Dr Spivey’s primary concern was for the potential harm to infusion staff, but given the extent of the contamination, she also worried about other visitors to the center. “[My concern] was global, all the way down to not exposing patients and family members—or anybody else who was around the IV pharmacy,” Dr Spivey said. “But the main concern was that the more you encounter it, the greater the chances of contamination or repeated contamination you have, the greater your chances are of harm. One-time exposures from walking through the area are not going to [involve the same risk]. But these are carcinogens, and some of the risks start with pregnancy—having miscarriages or low-weight babies, or babies with developmental problems and inappropriate limb growth. Exposures can years later lead to acute leukemias.”
THE EVOLUTION OF GUIDELINES
OSHA’s 1986 guidelines were updated in 1999 and remain a core strategy for avoiding environmental contaminations and occupational exposures involving antineoplastic agents. The guidelines recommend periodic testing of ventilation systems and protective equipment, the use of personal protective equipment and hand hygiene practices, and the availability to all staff, contractors, and employees of a written Hazardous Drug Safety and Health Plan describing exposure-prevention practices.7 The OSHA guidelines recommend that designated hazardous drug handling areas be established, that dedicated biological safety cabinets (BSCs) be used to contain hazardous agents and reduce exposure risk during dose preparation, and that personal protective equipment be used consistently during dose preparation, including gowns, gloves, respiratory protection, and eye, nose, and mouth protection.

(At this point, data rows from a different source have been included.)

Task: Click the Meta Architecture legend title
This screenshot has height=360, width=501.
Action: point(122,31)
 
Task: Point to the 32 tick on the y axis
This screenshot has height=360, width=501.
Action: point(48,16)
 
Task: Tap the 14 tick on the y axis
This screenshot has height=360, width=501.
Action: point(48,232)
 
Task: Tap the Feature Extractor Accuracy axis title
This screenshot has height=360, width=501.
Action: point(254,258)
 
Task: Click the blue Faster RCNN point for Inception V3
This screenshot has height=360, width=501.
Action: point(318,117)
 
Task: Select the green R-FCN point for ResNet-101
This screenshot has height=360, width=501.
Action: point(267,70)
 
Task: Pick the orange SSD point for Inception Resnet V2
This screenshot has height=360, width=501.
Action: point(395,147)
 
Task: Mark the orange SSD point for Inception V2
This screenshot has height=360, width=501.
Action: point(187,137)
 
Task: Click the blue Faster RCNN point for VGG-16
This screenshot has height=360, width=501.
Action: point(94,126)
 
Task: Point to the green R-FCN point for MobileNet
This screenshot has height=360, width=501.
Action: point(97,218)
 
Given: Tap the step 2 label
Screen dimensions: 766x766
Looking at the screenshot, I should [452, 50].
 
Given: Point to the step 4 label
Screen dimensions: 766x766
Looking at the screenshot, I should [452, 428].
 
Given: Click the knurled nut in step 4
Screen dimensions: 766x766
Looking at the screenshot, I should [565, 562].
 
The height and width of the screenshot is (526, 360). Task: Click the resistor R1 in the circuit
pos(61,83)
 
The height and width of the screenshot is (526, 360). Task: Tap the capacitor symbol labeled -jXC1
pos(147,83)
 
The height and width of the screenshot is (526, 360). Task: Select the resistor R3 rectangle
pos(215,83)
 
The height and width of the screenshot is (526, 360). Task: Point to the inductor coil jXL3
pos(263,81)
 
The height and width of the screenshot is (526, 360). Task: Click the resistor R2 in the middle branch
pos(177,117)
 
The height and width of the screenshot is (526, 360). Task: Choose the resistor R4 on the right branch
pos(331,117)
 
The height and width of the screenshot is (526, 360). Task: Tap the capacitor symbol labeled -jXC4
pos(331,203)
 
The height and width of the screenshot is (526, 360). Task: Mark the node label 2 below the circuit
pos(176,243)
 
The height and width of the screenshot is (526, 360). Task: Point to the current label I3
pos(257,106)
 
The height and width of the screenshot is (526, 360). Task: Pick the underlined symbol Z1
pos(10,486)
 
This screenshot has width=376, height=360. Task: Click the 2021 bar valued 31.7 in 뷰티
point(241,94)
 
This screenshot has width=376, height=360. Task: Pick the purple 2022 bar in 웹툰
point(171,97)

M. D. Anderson was not the only facility with concerns about contamination and exposure despite observance of OSHA guidelines. In 2004, the National Institute for Occupational Safety and Health (NIOSH) issued an alert calling for additional safe-handling guidelines, including the use of closed-system drug transfer devices (CSTDs), defined as self-contained systems that prevent the escape of hazardous drugs or drug vapors (see Table 2).8
PROTOTYPE TO PRACTICE
By 2004, M. D. Anderson was well ahead of most US cancer centers, already using CSTDs, in part because it had helped develop the device’s prototypes through collaborations with Carmel Pharma, Dr Spivey said. CSTDs were a newly emerging technology when M. D. Anderson started looking into better isolation controls in 1999, Dr Spivey said, and Carmel’s PhaSeal was the only CSTD on the market.
“It was being used in Sweden on a very, very small level,” Dr Spivey said. “Oncology nurses were using it on countertops to mix chemo agents there. They brought the prototype to Houston, and we used it in the first study and found a lot of problems. They took it back to Sweden and made the fixes, and we’ve used it ever since.” Among the problems M. D. Anderson identified in the early PhaSeal system, Dr Spivey told Oncology Nurse Advisor, were loose fittings that caused leaks and malfunctioning spikes that didn’t always work with IV bags, leading to leaks.